The Chinese Nationalist Party (KMT) yesterday defended one of the contenders in the party’s mascot selection competition, whose design has received wide publicity due to its resemblance to a rubber chicken toy and incorporation of elements perceived to be sarcastic toward the KMT, saying that the designer did not mean to troll the party with her work.
The mascot in question, designed by an 18-year-old named Wu Ching-ping (吳婧萍), looks like a yellow chicken man with what appears to be a blue worm with the face of a baby on its chest and the KMT’s party emblem on its rump.
It was one of 10 designs chosen by two judges, who were on Aug. 3 invited by the KMT Youth Department to evaluate the competition’s 108 valid entries.
Photo courtesy of the Chinese Nationalist Party (KMT)
The department is to choose the top three designs next month based on the results of Facebook and street polls.
The “chicken” mascot design received attention from the moment the department launched the Facebook poll on Monday.

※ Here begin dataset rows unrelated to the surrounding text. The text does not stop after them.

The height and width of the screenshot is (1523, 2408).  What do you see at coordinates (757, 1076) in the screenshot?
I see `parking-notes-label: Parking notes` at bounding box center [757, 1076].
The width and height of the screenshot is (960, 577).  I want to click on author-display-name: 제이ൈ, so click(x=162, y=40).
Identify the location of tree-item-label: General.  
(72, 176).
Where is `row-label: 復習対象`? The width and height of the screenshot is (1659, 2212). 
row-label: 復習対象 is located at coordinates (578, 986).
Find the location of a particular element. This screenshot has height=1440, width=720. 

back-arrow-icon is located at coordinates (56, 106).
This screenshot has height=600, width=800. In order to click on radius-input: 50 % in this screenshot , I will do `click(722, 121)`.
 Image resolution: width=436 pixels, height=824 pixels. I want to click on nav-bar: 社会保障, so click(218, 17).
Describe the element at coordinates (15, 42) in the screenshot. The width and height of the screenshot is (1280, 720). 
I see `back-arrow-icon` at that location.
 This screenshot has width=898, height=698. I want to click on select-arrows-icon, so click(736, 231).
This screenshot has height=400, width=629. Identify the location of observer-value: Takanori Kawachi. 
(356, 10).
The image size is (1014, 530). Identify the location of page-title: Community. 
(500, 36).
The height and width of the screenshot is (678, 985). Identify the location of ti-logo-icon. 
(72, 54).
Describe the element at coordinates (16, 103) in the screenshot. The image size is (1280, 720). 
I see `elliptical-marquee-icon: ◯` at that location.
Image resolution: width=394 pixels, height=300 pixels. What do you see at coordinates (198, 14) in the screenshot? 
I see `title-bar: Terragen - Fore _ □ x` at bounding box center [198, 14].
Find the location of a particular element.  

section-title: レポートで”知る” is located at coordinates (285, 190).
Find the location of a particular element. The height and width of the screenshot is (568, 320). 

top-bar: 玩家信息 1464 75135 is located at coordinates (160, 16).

As of press time last night, it had received more than 16,000 likes and been shared 3,200 times, compared with only hundreds of likes and dozens of shares for the other designs.
According to the competition’s rules, each like in the Facebook poll will be translated into one point, while designers are to receive five points for each share.
Some netizens said they believed that the “blue worm” is a direct reference to the demeaning nickname “blue maggot” (藍蛆) that some critics have used for KMT supporters, while others said that it was designed to insinuate that the KMT is a “parasite.”
Defending Wu’s design, department director Weng Shao-hui (翁紹輝) yesterday said that the designer is 18 years old and feels misunderstood by the public.
“That is absolutely not a blue maggot,” Weng said when asked whether he agreed with netizens’ interpretations of the mascot’s design.
He added that Wu is grateful that the KMT did not cave to public pressure and take her design down.
Weng said the “chicken” mascot’s popularity has its merits, given that some of the party’s candidates in the Nov. 24 local elections have approached Wu to ask for authorization to turn her design into a life-size cardboard cutout, including KMT Taichung mayoral candidate Lu Shiow-yen (盧秀燕).
In a video published online on Friday by the Chinese-language China Times, Wu said she chose the design because it has more potential to be funny and quirky than animals that are traditionally considered adorable, such as bears.
As for the “blue worm,” Wu said she wanted to combine elements of a chicken and a human being, so she decided to draw a human figure with blue curly hair, as blue represents the KMT.